Paris, 28 août 1718 – Paris, 12 janvier 1786

Son portrait par Greuze le figure sous les traits du penseur, de l’écrivain, du collectionneur, du financier mais aussi de l’esthète. Ce que Claude Henri Watelet fut tout à la fois. Touche-à-tout bercé d’idéalisme, animé d’un insatiable désir de parfaire ses connaissances et ses dons, il usa non sans succès du pinceau, de la plume, s’essayant à la poésie et à l’écriture de pièces de théâtre, rédigeant dans l’Encyclopédie les notices relatives au dessin, à la peinture et à la gravure. Il usa et abusa de la séduction de sa conversation et de son esprit. Convié dans les salons de la marquise de Pompadour, de Mmes de Tencin et Geoffrin ou du baron d’Holbach, il en était la curiosité.
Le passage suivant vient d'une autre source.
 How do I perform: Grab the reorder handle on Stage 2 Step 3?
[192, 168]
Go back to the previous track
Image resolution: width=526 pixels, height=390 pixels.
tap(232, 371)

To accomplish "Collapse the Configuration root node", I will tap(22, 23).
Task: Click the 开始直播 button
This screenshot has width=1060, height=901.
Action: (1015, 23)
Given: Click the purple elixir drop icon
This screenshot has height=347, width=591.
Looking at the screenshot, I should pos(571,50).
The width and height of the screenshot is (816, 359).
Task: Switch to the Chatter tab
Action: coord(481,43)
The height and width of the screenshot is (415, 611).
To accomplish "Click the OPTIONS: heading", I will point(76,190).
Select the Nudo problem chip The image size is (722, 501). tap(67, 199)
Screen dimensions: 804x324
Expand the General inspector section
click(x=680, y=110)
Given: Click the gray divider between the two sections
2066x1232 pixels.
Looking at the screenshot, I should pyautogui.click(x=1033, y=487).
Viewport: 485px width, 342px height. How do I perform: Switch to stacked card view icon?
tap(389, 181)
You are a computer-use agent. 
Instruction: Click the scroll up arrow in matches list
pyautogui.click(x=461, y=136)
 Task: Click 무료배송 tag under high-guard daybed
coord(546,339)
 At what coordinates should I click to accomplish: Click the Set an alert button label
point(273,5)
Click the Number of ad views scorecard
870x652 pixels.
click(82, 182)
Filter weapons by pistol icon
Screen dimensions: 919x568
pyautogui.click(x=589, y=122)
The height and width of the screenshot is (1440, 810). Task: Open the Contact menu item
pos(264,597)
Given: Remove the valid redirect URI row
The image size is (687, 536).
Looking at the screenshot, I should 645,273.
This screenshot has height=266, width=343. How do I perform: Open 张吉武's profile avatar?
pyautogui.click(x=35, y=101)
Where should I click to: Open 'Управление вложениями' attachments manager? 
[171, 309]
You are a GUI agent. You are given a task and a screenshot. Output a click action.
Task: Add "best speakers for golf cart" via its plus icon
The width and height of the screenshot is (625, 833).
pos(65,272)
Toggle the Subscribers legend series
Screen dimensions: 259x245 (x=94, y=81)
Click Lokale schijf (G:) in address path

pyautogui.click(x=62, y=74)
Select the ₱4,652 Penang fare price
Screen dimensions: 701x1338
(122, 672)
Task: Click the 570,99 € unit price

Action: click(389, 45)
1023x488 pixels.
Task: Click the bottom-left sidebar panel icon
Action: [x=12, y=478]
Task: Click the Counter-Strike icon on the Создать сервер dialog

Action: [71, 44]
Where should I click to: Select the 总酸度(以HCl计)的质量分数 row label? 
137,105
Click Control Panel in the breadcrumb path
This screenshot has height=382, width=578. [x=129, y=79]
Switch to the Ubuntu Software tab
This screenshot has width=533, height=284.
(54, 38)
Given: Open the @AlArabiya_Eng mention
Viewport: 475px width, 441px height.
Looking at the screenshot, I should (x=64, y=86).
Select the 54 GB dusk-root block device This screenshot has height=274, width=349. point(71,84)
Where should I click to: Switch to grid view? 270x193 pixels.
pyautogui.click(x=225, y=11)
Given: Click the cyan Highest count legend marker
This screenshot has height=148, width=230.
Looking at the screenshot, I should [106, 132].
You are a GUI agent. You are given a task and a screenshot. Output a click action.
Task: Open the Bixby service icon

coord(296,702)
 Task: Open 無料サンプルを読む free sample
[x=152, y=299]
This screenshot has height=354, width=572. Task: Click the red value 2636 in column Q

Pourvu par héritage de la charge de receveur général des finances, il jouissait d’une fortune considérable qui lui permettait de s’adonner à une autre passion, le jardinage, dans sa propriété des bords de Seine, le Moulin Joly, lequel fut sans doute le premier exemple en France de jardin anglais ou « anglo-chinois ». Watelet fit d’ailleurs publier en 1774 un Essai sur les jardins, traité en faveur de ces jardins « affranchis de recherches insipides et d’une froide régularité ». Membre de l’Académie française paré d’une brillante réputation, celui dont le magistrat et mémorialiste Jean-Charles Deloynes (1741-1811)1 loua « la finesse d’esprit, la variété des connaissances, l’aménité du caractère, la politesse du ton et des manières » se détacha, un peu avant leur extinction par la force des baïonnettes, des lumières d’un siècle trop éclairé.